Another example is that if a company has receivables in various currencies and worries
about adverse fluctuations of exchange rates that may reduce their domestic-currency
value, the treasurer may buy a basket put option on relevant currencies to hedge this risk.
The challenge of pricing and hedging basket/spread options mainly stems from the
lack of an explicit distribution of the sum/difference of correlated lognormal variates, and
thus, their closed-form pricing formulas and hedge ratios cannot be derived. Therefore,
to price basket/spread options, a variety of numerical methods and approximate pricing
formulas have been developed and extensively used in the marketplace. For basket
options, Levy (1992) approximates the underlying basket by the lognormal distribution
and matches the first two moments with the distribution of the underlying basket. Gentle
(1993) approximates the underlying basket by a geometric average, which relies on the fact
that the geometric average of the lognormal distribution is also lognormally distributed.

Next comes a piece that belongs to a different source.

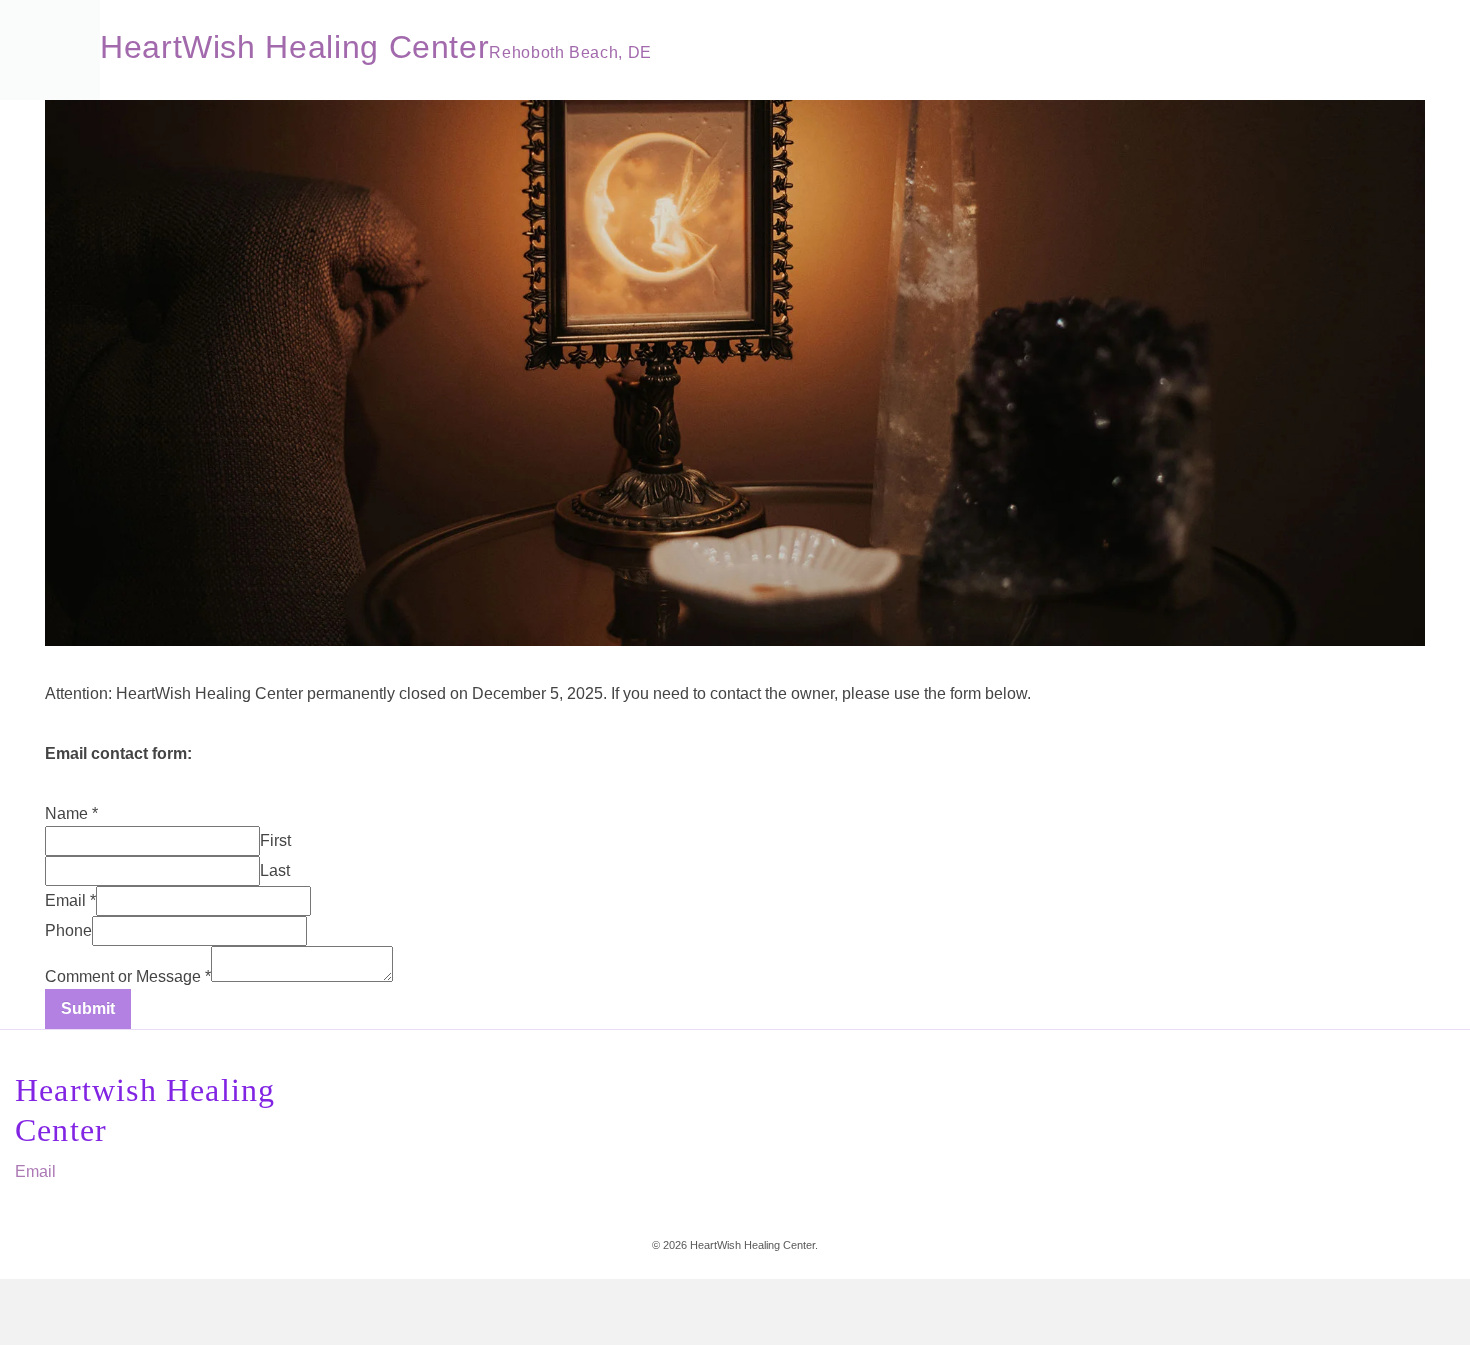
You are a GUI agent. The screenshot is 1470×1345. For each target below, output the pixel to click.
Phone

Milevsky and Posner (1998) apply the reciprocal gamma distribution and Posner and
Milevsky (1998) use the shifted lognormal distribution to derive the approximate pricing
formula of the basket options. Ju (2002) applies the Taylor expansion method; Flamouris
and Giamouridis (2007) use the Edgeworth expansion method, and Bae, Kang, and Kim
(2011) extend Ju's approximation (Ju, 2002) to derive the approximate pricing formula of
the basket options. Kan (2017) extends Levy (1992) by modifying the moment matching
approach to develop a Black-Scholes-type (Black and Scholes, 1973) formula. Moreover,
Rogers and Shi (1995), Carmona and Durrleman (2005), Xu and Zheng (2009), and
Caldana, Fusai, Gnoatto, and Grasselli (2016) derive the lower and upper price bounds of
the basket options. Bayer, Siebenmorgen, and Tempone (2018) and Choi (2018) focus on
the numerical quadrature integration technique that can ease the curse of dimensionality,
and numerical pricing results show that the pricing method is accurate and efficient.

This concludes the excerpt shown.